Ein Kassabuch
aus Rehburg
Bei dem Rehburger „Kassabuch“, das 2014 vom Bürger- und Heimatverein Rehburg e. V. entdeckt [?] wurde, handelt es sich um ein gebundenes Heft [?], in dem sich Einträge aus dem Zeitraum zwischen 1803 und 1827 befinden, überwiegend in hebräischer Schrift. 2015 wurde das Buch vom Steinheim-Institut ins Deutsche übersetzt. Seit dem wurde sich zwar vereinzelt mit den Inhalten des Buches befasst, einige Fragen blieben bisher aber noch offen.

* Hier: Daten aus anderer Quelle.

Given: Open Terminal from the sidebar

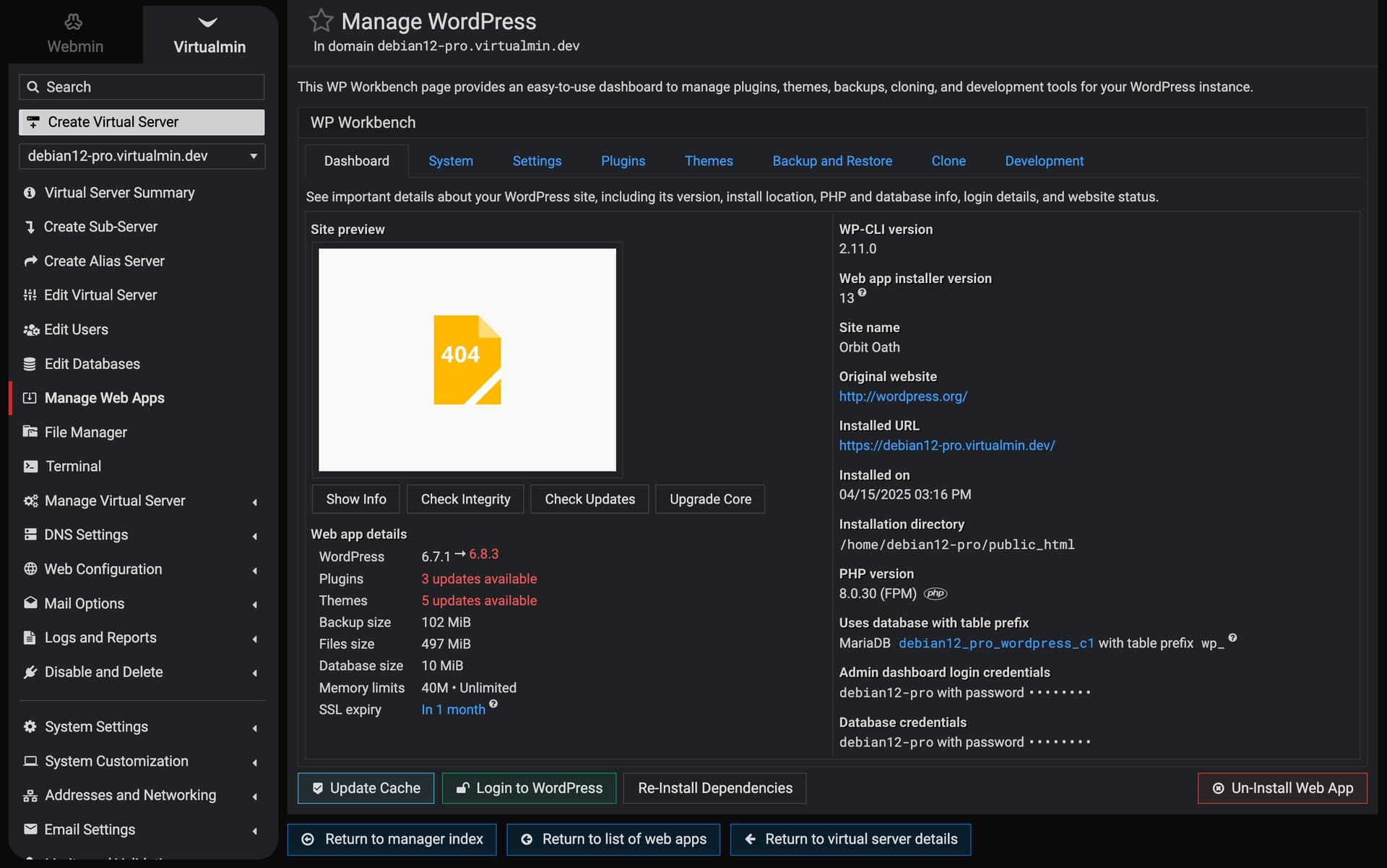Looking at the screenshot, I should 73,466.
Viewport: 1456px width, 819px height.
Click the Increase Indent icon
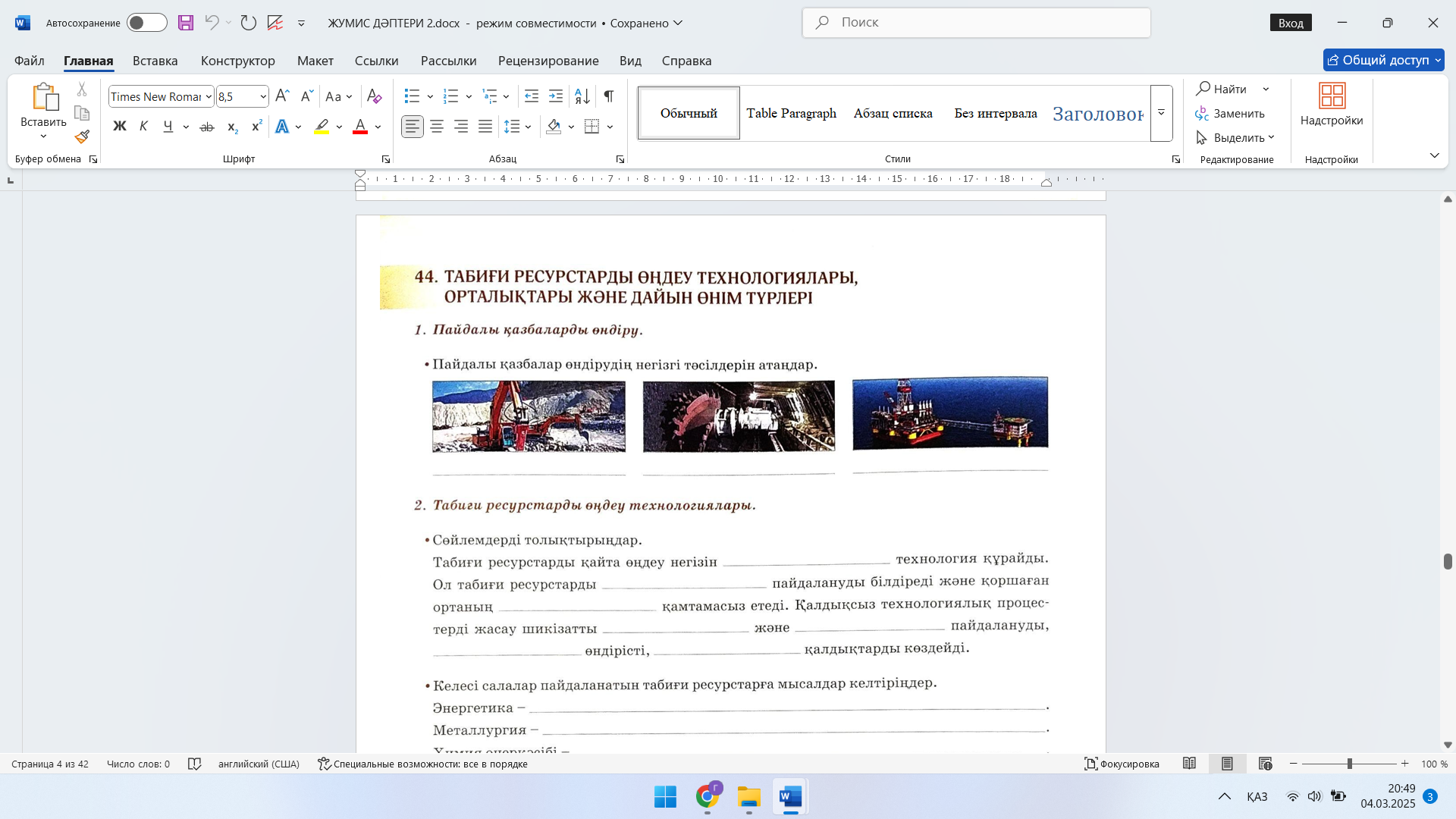click(x=556, y=96)
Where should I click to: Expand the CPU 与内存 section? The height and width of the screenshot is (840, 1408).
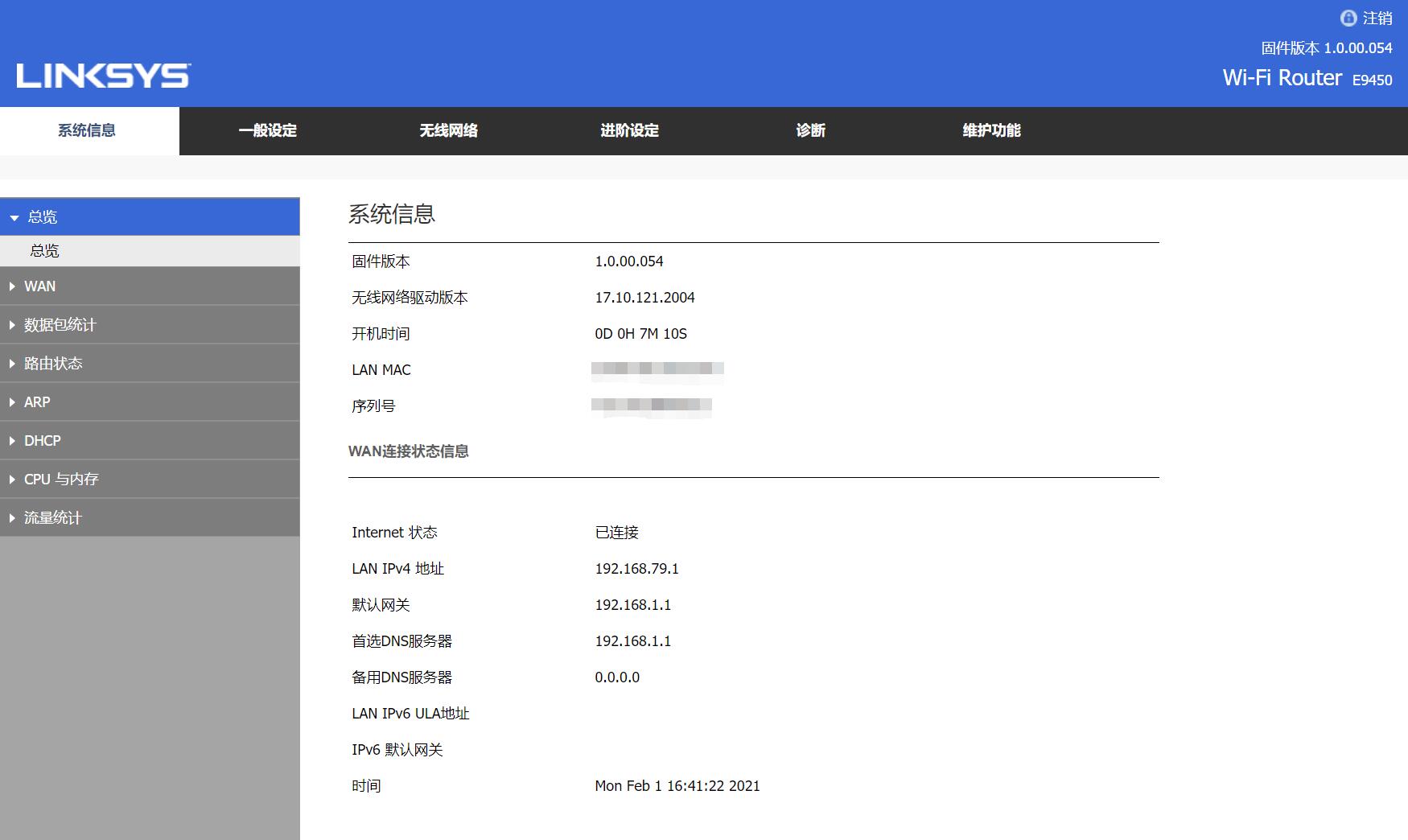(60, 479)
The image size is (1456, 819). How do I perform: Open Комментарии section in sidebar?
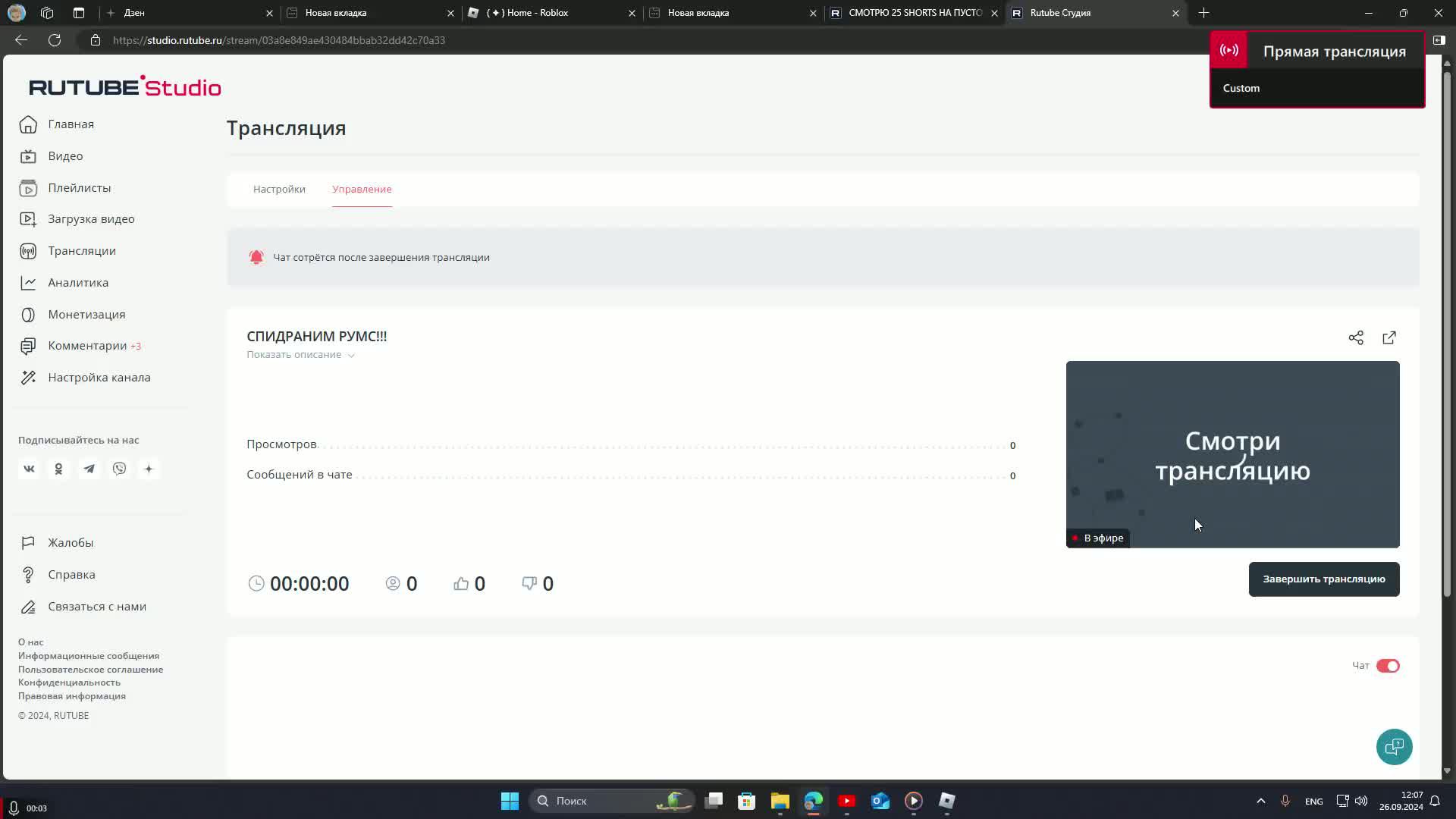(87, 346)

Wir möchten uns auf dieser Seite mit dieser besonderen Quelle befassen, um zu erfahren, wie die wirtschaftlichen Beziehung einer kleinen jüdischen Gemeinschaft [Es gibt zunächst keinen Hinweis darauf, dass es sich um eine Gemeinde handelte] auf dem niedersächsischen Land aussahen. Welche Ausgaben mussten regelmäßig getätigt werden? Welche Hinweise auf eine jüdische Infrastruktur sind zu finden? Gab es Beziehungen zu Nachbargemeinden bzw. Gemeinschaften? Und welche Personen werden erwähnt?